## Begin Data to use
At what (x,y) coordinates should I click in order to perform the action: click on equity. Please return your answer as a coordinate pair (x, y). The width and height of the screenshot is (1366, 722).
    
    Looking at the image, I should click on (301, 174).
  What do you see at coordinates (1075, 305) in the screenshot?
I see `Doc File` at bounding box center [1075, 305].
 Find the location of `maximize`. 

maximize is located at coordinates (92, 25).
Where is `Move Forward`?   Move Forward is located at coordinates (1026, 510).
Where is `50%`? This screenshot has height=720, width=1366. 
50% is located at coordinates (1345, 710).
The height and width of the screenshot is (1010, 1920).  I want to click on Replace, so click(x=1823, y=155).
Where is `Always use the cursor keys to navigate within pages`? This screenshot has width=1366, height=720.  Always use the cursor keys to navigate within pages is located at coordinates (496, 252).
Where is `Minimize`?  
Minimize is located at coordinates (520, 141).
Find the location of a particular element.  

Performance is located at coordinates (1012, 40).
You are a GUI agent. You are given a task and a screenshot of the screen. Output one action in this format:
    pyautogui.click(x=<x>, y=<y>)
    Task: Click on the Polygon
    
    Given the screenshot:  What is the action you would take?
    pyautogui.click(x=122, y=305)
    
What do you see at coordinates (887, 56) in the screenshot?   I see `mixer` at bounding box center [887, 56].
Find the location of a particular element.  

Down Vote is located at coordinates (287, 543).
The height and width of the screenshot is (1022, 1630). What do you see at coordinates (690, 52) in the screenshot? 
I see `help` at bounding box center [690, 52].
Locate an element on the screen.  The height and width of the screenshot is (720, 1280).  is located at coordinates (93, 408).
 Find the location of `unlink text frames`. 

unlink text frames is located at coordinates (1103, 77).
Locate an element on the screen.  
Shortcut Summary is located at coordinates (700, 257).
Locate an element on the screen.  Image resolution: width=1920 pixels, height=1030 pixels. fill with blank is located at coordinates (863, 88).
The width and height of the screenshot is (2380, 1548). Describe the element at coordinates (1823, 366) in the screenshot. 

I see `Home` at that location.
## End Data to use
- [Stated goal] Reproduce every line of the data above exactly as it appears, from start to finish.

- [Expected answer]
At what (x,y) coordinates should I click in order to perform the action: click on equity. Please return your answer as a coordinate pair (x, y). The width and height of the screenshot is (1366, 722).
    
    Looking at the image, I should click on (301, 174).
  What do you see at coordinates (1075, 305) in the screenshot?
I see `Doc File` at bounding box center [1075, 305].
 Find the location of `maximize`. 

maximize is located at coordinates (92, 25).
Where is `Move Forward`?   Move Forward is located at coordinates (1026, 510).
Where is `50%`? This screenshot has height=720, width=1366. 
50% is located at coordinates (1345, 710).
The height and width of the screenshot is (1010, 1920).  I want to click on Replace, so click(x=1823, y=155).
Where is `Always use the cursor keys to navigate within pages`? This screenshot has width=1366, height=720.  Always use the cursor keys to navigate within pages is located at coordinates (496, 252).
Where is `Minimize`?  
Minimize is located at coordinates (520, 141).
Find the location of a particular element.  

Performance is located at coordinates (1012, 40).
You are a GUI agent. You are given a task and a screenshot of the screen. Output one action in this format:
    pyautogui.click(x=<x>, y=<y>)
    Task: Click on the Polygon
    
    Given the screenshot:  What is the action you would take?
    pyautogui.click(x=122, y=305)
    
What do you see at coordinates (887, 56) in the screenshot?   I see `mixer` at bounding box center [887, 56].
Find the location of a particular element.  

Down Vote is located at coordinates (287, 543).
The height and width of the screenshot is (1022, 1630). What do you see at coordinates (690, 52) in the screenshot? 
I see `help` at bounding box center [690, 52].
Locate an element on the screen.  The height and width of the screenshot is (720, 1280).  is located at coordinates (93, 408).
 Find the location of `unlink text frames`. 

unlink text frames is located at coordinates (1103, 77).
Locate an element on the screen.  
Shortcut Summary is located at coordinates (700, 257).
Locate an element on the screen.  Image resolution: width=1920 pixels, height=1030 pixels. fill with blank is located at coordinates (863, 88).
The width and height of the screenshot is (2380, 1548). Describe the element at coordinates (1823, 366) in the screenshot. 

I see `Home` at that location.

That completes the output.